12 - 02 - 1626
Presentielijst:
Gelderland: |
|
Holland: |
|
Zeeland: |
|
Utrecht: |
|
Friesland: |
|
Overijssel: |
|
Groningen: |
|
Resoluties:
1
Maria Wiemes, weduwe van kapitein
Steven
Brunfielt, klaagt dat diens opvolger kapitein
Maubrei de wedde van de maand
waarin haar man is
gestorven noch de wapens aan haar betaalt.

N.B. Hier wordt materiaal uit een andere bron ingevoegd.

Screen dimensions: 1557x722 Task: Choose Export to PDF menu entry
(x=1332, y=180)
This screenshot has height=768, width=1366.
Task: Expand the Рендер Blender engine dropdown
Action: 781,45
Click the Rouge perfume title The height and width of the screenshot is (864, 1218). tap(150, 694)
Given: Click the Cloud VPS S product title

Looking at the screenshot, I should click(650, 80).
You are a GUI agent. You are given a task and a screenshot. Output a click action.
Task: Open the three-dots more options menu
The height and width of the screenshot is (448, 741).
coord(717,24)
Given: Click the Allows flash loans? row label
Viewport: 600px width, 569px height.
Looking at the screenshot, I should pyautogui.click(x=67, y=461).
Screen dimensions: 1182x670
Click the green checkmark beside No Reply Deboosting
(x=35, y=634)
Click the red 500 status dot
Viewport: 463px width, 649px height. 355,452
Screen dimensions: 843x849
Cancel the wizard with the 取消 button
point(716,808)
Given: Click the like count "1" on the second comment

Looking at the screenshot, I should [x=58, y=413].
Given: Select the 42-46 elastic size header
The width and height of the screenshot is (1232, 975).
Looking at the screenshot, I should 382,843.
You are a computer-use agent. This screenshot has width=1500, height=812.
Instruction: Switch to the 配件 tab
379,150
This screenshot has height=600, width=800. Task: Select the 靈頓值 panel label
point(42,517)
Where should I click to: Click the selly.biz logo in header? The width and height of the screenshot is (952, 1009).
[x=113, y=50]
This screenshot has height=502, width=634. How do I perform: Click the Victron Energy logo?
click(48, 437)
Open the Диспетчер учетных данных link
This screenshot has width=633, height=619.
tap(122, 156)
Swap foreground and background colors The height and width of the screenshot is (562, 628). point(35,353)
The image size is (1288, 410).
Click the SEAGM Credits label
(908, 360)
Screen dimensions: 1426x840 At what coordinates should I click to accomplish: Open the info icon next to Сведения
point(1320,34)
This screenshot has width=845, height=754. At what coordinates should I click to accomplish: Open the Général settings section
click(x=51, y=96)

HHM sturen haar rekest met de bijgevoegde aanbeveling van
Z.Exc. aan de
Gedeputeerde Staten van
Friesland
om daarop te disponeren.
2
Wouter Pauwels uit Rotterdam heeft achttien maanden gediend op het schip
van
Marten Herpes Tromp en
verzoekt opdracht
tot
uitbetaling van de afrekening.
HHM sturen het rekest ter afwikkeling aan de
Rotterdamse Admiraliteit
.
3
Lokeren verzoekt over de zes maanden die hij te
Bergen op
Zoom en de drie maanden die hij te
Breda
diende als kolonel voordat het traktement van wijlen
Lambert
Charles verviel, een betaling als kolonel extraordinaris
te
velde.
HHM vragen advies aan de RvS.
4
De magistraat van
Goch verzoekt, na het vertrek van het garnizoen uit de stad,
provisie te mogen halen uit
Emmerik
[Emmerich] of
Nijmegen en vraagt ook toestemming ten behoeve van
de
boeren en de burgers voor respectievelijk de aanvoer van eigen
gewas en
de handel in manufacturen met neutralen. Ook verzoekt de magistraat
voor de wederopbouw van de stadsmuur twee tot drie scheepsladingen
kalk
te mogen aanvoeren.
HHM vragen advies aan de RvS.
5
De ingezetenen van
Sint-Michielsgestel en
Schijndel verzoeken hop op te vatten als
eigen gewas.
HHM wijzen een resolutie op dit punt van de hand.
6
De ingezetenen van het Land van
Heusden verzoeken de dorpen boven de
Oude Maas te
ontlasten van de licentbetaling op de goederen bestemd voor eigen
provisie. Ook verzoeken zij de inwoners van
Brabant te
verbieden hop naar deze landen uit te voeren.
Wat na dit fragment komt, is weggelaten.